Je voulais une démo. Pas un vrai client, pas un cahier des charges : une vitrine à montrer à des prospects pour dire « voilà ce que je sais faire ». J'ai inventé une galerie d'art new-yorkaise, entièrement fictive, et je me suis lancé.
Premier réflexe : Webflow. C'est l'outil qu'on cite quand on veut du no-code sérieux, celui qui promet le contrôle visuel sans bricolage. Sur le papier, parfait pour une démo soignée.
Ça n'a pas tenu la soirée.
Premier accroc : tout coûte cher
Je pilotais Webflow via son intégration à mon assistant IA (un pont qui laisse l'assistant agir directement dans l'outil). L'idée était de gagner du temps : je décris ce que je veux, l'assistant le construit.
Sauf que la moindre action consommait une quantité de ressources déraisonnable. Ajouter un bloc, déplacer un élément, ajuster un détail : chaque opération partait dans un aller-retour énorme. Ce qui devait m'accélérer me ralentissait, et me coûtait à chaque geste. J'ai vite commencé à hésiter avant chaque petite modif, ce qui est exactement l'inverse de ce qu'on cherche quand on prototype.
Le déclic : une police de caractères
Et puis je suis tombé sur un mur stupide. Je voulais changer la police. Pas refondre la charte, pas ajouter une fonctionnalité : juste changer la font.
Bloqué. Limite du plan gratuit.
C'est là que je me suis arrêté. Pas parce que c'était infaisable en payant, mais parce que le message était limpide : sur cet outil, je ne suis pas chez moi. Le jour où j'ai besoin d'un truc banal, c'est l'outil qui décide si j'y ai droit. Pour une démo dont je veux justement maîtriser chaque pixel, c'était rédhibitoire.
Le pivot : WordPress, en local
J'ai tout arrêté et je suis reparti sur WordPress, installé en local sur ma machine. Le contraste a été immédiat.
En local, je fais ce que je veux. Je change la police quand je veux, comme je veux. Je touche au code quand l'interface ne suffit plus. Rien ne me demande de payer pour débloquer une option, rien ne compte mes actions. C'est franchement plus agréable.

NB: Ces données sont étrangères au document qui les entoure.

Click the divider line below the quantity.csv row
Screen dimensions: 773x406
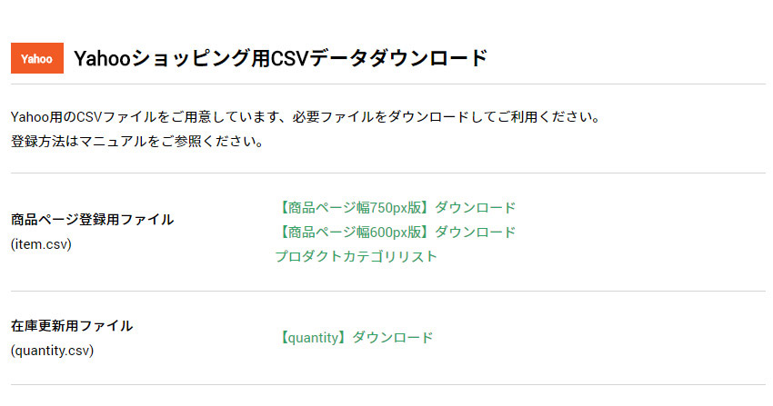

Ce n'est pas gratuit en effort, soyons honnêtes. WordPress demande plus de mise en route que Webflow : il faut installer, configurer, comprendre la structure. On perd le confort du glisser-déposer immédiat. Mais cet effort, je le paie une fois, au départ. En échange, je récupère ce que Webflow ne me rendait pas : la maîtrise.
La vraie leçon : le contrôle d'abord
Si je devais résumer, c'est ça. Sur une démo, et plus largement sur un projet client, la vitesse du premier jour compte moins qu'on ne le croit. Le vrai critère, c'est le contrôle.

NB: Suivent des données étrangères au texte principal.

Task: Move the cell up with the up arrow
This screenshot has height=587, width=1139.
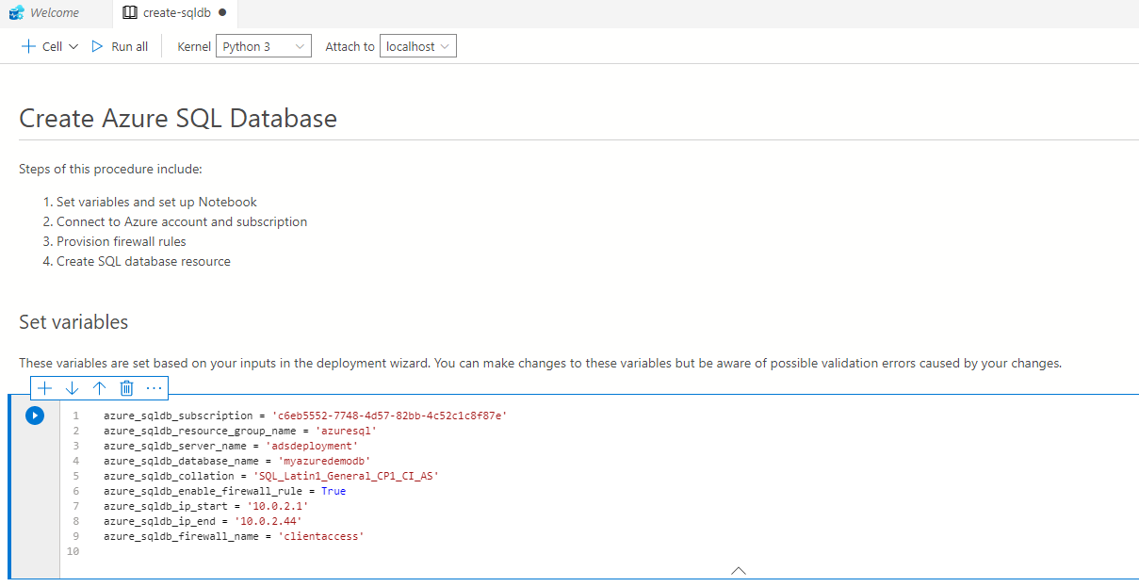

Un outil qui vous accélère au début mais qui vous bloque sur un changement de police le jour venu, ce n'est pas un gain de temps, c'est une dette. Vous découvrez la limite au pire moment, sur un détail, parfois devant le client.
Le no-code en SaaS a de vrais avantages, je ne crache pas dessus (je compare les outils plus en détail dans un autre article). Mais quand le livrable doit être irréprochable et qu'il porte votre nom, savoir qu'aucune limite arbitraire ne se dressera entre vous et le résultat, ça change tout.
La démo, finie sur WordPress, est en ligne : voir la galerie. Elle existe parce qu'un soir, un changement de police m'a fait changer d'outil.